Retype only the lines at the head of the records, first through the one with "Θήλαστρα και αντλήσεις (187, 1018)", exactly as written.

---

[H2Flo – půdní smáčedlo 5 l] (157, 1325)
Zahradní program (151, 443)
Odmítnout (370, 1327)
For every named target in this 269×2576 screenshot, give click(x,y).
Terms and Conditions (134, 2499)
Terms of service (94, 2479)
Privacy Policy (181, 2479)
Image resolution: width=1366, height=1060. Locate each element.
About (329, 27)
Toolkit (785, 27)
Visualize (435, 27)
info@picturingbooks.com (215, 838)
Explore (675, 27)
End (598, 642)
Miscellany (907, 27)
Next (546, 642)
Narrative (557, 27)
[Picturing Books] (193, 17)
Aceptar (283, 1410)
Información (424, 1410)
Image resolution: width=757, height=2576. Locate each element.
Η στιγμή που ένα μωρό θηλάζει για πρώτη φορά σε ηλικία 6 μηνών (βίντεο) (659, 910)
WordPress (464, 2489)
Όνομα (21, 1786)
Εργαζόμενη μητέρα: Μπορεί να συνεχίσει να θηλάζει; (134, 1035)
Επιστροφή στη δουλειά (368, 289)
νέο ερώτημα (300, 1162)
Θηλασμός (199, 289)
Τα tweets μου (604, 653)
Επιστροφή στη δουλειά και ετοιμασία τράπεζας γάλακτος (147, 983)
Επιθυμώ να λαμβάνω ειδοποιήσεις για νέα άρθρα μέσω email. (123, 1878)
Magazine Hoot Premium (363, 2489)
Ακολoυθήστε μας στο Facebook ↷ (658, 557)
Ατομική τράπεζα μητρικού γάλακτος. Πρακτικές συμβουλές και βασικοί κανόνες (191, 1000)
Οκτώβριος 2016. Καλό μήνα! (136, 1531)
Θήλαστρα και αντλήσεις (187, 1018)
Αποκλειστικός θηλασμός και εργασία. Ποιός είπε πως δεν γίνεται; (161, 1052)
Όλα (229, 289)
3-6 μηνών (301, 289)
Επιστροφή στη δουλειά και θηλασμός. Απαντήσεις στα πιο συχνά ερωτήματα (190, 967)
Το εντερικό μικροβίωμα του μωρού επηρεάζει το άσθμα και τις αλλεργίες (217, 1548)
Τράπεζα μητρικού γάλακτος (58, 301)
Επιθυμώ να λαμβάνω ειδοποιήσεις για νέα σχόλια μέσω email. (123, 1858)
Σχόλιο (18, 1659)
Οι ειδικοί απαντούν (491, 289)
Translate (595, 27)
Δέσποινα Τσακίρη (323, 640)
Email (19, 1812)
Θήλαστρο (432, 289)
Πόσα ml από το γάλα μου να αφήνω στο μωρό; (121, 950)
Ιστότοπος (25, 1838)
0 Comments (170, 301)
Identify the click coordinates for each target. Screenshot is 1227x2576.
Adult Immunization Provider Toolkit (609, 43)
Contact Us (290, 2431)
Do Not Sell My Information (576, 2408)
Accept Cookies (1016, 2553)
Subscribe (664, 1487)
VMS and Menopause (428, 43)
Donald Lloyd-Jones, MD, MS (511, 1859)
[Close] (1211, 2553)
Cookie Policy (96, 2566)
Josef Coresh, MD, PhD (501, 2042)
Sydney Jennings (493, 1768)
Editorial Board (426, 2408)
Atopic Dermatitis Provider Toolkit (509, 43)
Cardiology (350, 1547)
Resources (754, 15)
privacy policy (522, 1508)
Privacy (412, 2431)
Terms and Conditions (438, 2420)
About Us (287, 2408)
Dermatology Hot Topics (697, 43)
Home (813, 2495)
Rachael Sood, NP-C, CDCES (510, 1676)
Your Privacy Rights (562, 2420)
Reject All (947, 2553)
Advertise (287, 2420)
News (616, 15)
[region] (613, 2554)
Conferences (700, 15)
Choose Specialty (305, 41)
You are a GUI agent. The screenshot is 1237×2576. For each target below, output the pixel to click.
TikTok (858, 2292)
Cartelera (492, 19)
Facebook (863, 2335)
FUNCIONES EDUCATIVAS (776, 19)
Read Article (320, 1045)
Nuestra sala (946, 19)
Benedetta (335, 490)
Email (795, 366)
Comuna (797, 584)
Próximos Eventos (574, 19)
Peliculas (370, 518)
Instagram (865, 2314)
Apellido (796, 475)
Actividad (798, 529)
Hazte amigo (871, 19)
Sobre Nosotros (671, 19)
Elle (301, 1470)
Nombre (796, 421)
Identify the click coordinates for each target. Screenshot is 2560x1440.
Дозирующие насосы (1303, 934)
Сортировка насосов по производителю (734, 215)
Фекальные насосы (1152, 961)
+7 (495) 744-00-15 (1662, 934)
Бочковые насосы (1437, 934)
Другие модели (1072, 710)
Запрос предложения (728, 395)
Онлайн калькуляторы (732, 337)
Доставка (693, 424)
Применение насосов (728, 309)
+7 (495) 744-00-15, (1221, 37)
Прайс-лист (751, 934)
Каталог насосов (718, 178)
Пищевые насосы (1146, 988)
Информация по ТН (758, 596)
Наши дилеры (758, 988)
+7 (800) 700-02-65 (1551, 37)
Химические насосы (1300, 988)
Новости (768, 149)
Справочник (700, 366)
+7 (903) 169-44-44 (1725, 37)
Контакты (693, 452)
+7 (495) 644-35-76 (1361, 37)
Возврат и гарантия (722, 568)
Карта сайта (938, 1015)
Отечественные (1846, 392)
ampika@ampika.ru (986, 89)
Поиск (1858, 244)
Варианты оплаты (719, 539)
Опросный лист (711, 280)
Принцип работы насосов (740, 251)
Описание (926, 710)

---

== Task response ==
[H2Flo – půdní smáčedlo 5 l] (157, 1325)
Zahradní program (151, 443)
Odmítnout (370, 1327)
For every named target in this 269×2576 screenshot, give click(x,y).
Terms and Conditions (134, 2499)
Terms of service (94, 2479)
Privacy Policy (181, 2479)
Image resolution: width=1366, height=1060. Locate each element.
About (329, 27)
Toolkit (785, 27)
Visualize (435, 27)
info@picturingbooks.com (215, 838)
Explore (675, 27)
End (598, 642)
Miscellany (907, 27)
Next (546, 642)
Narrative (557, 27)
[Picturing Books] (193, 17)
Aceptar (283, 1410)
Información (424, 1410)
Image resolution: width=757, height=2576. Locate each element.
Η στιγμή που ένα μωρό θηλάζει για πρώτη φορά σε ηλικία 6 μηνών (βίντεο) (659, 910)
WordPress (464, 2489)
Όνομα (21, 1786)
Εργαζόμενη μητέρα: Μπορεί να συνεχίσει να θηλάζει; (134, 1035)
Επιστροφή στη δουλειά (368, 289)
νέο ερώτημα (300, 1162)
Θηλασμός (199, 289)
Τα tweets μου (604, 653)
Επιστροφή στη δουλειά και ετοιμασία τράπεζας γάλακτος (147, 983)
Επιθυμώ να λαμβάνω ειδοποιήσεις για νέα άρθρα μέσω email. (123, 1878)
Magazine Hoot Premium (363, 2489)
Ακολoυθήστε μας στο Facebook ↷ (658, 557)
Ατομική τράπεζα μητρικού γάλακτος. Πρακτικές συμβουλές και βασικοί κανόνες (191, 1000)
Οκτώβριος 2016. Καλό μήνα! (136, 1531)
Θήλαστρα και αντλήσεις (187, 1018)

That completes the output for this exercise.